Thursday, 12 April 2012

Physicists Create First Long-Distance Quantum Link

For more than a decade, physicists have been developing quantum mechanical methods to pass secret messages without fear that they could be intercepted. But they still haven't created a true quantum network—the fully quantum-mechanical analog to an ordinary telecommunications network in which an uncrackable connection can be forged between any two stations or "nodes" in a network. Now, a team of researchers in Germany has built the first true quantum link using two widely separate atoms. A complete network could be constructed by combining many such links, the researchers say.
"These results are a remarkable achievement", says Andrew Shields, applied physicist and assistant managing director at Toshiba Research Europe Ltd. in Cambridge, U.K., who was not involved in the work. "In the past we have built networks that can communicate quantum information, but convert it into classical form at the network switching points. [The researchers] report preliminary experiments towards forming a network in which the information remains in quantum form."
Quantum communications schemes generally take advantage of the fact that, according to quantum theory, it's impossible to measure the condition or "state" of a quantum particle without disturbing the particle. For example, suppose Alice wants to send Bob a secret message. She can do the encrypting in a traditional way, by writing out the message in the form of a long binary number and zippering it together in a certain mathematical way with a "key," another long stream of random 0s and 1s. Bob can then use the same key to unscramble the message.
But first, Alice must send Bob the key without letting anybody else see it. She can do that if she encodes the key in single particles of light, or photons. Details vary, but schemes generally exploit the fact that an eavesdropper, Eve, cannot measure the individual photons without altering their state in some way that Alice and Bob can detect by comparing notes before Alice encodes and sends her message. Such "quantum key distribution" has already been demonstrated in networks, such as a large six-node network in Vienna in 2008, and various companies offer quantum key distribution devices.
Such schemes suffer a significant limitation, however. Although the key is passed from node to node in a quantum fashion, it must be read out and regenerated at each node in the network, leaving the nodes vulnerable to hacking. So physicists would like to make the nodes of the network themselves fully quantum mechanical—say, by forming them out of individual atoms.

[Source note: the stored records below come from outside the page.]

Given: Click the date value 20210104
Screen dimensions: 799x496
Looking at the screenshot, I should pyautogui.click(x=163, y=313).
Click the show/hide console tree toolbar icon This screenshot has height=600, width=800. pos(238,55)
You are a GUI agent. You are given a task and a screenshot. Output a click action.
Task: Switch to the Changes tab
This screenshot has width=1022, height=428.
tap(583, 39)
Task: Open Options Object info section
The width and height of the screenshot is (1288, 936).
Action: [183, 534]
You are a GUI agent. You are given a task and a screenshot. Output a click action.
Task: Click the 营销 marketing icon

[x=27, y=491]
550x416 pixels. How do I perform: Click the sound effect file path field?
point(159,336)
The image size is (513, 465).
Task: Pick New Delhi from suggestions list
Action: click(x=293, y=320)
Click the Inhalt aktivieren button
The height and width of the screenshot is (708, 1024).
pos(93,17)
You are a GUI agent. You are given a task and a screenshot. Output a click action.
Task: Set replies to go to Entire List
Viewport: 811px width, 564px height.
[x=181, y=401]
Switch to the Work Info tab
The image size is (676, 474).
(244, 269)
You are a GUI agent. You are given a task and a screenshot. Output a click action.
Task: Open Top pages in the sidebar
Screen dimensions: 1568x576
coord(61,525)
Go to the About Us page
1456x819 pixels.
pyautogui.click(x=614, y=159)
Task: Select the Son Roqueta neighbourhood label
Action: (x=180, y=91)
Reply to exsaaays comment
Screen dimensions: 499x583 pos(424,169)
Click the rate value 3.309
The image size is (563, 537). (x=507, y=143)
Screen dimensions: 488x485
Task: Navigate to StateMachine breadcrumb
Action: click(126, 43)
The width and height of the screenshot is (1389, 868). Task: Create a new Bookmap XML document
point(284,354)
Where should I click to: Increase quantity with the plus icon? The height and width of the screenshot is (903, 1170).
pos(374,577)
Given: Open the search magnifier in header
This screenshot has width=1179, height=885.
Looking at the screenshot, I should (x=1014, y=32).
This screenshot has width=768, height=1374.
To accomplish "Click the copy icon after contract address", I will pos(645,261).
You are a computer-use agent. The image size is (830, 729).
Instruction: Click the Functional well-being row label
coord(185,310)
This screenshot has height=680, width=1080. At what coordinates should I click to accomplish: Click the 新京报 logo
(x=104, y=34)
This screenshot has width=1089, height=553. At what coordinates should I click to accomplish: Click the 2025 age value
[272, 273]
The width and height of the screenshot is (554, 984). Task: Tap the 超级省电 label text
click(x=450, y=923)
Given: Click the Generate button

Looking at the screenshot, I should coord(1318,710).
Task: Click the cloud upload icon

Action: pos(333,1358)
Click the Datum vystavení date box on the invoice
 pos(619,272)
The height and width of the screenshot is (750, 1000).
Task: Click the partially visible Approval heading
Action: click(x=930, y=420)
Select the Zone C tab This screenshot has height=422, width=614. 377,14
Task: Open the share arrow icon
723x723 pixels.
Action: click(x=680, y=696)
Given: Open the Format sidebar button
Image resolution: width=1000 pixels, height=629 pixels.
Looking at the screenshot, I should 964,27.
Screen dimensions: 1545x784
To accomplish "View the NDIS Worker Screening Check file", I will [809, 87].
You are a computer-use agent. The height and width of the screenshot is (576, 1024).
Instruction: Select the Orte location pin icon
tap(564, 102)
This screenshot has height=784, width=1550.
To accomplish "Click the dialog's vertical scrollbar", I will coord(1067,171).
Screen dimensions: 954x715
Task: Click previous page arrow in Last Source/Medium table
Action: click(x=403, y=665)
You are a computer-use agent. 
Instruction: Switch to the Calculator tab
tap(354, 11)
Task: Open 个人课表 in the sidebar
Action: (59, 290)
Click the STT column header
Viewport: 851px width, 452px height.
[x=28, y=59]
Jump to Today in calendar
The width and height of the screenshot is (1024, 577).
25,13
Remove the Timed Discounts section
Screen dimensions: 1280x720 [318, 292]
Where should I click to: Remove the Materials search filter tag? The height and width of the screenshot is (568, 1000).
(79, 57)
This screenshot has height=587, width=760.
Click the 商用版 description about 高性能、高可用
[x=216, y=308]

According to quantum mechanics, an atom can have only certain discrete amounts of energy depending on how its innards are gyrating. Bizarrely, an atom can also be in two different energy states—call them 0 and 1—at once, although that uncertain two-states-at-once condition "collapses" into one state or the other as soon as the atom is measured. "Entanglement" takes weirdness to its absurd extreme. Two atoms can be entangled so that both are in an uncertain two-ways-at-once state, but their states are perfectly correlated. For example, if Alice and Bob share a pair of entangled atoms and she measures hers and finds it in the 1 state, then she'll know that Bob is sure to find his in the 1 state, too, even before he measures it.
Obviously, Alice and Bob can generate a shared random key by simply entangling and measuring their atoms again and again. Crucially, if entanglement can be extended to a third atom held by Charlotte, then Alice and Charlotte can share a key. In that case, if Eve then tries to detect the key by surreptitiously measuring Bob's atom, she'll mess up the correlations between Alice's and Charlotte's atoms in a way that will reveal her presence, making the truly quantum network unhackable, at least in principle.
But first, physicists must entangle widely separated atoms. Now, Stephan Ritter of the Max Planck Institute of Quantum Optics in Garching, Germany, and colleagues have done just that, entangling two atoms in separate labs on opposite sides of the street, as they report online today in Nature.
As simple as this may sound, the researchers still needed a complete lab room full of lasers, optical elements, and other equipment for each node. Each atom sat between two highly reflective mirrors 0.5 mm apart, which form an "optical cavity." By applying an external laser to atom A, Ritter's team caused a photon emitted by that atom to escape from its cavity and travel through a 60-meter-long optical fiber to the cavity across the street. When the photon was absorbed by atom B, the original quantum information from the first atom was transferred to the second. By starting with just the right state of the first atom, the researchers could entangle the two atoms. According to the researchers, the entanglement could in principle be extended to a third atom, which makes the system scalable to more than two nodes.
"Every experimental step had to be just right to make this work," says Ritter, who works in the group of Gerhard Rempe. "Take, for example, the optical cavity. All physicists agree that atoms and photons are great stuff for building a quantum network, but in free space they hardly interact. We needed to develop the cavity for that."
"This is a very important advance," says Toshiba's Shields, because it would enable technologists to share quantum keys on networks where the intermediate nodes can't be trusted and could also lead to more complex multiparty communication protocols based on distributed entanglement. "However," Shields cautions, "there is still a great deal of work to be done before the technology is practical." Miniaturization of the components that constitute one node will no doubt be on the researchers' wish list.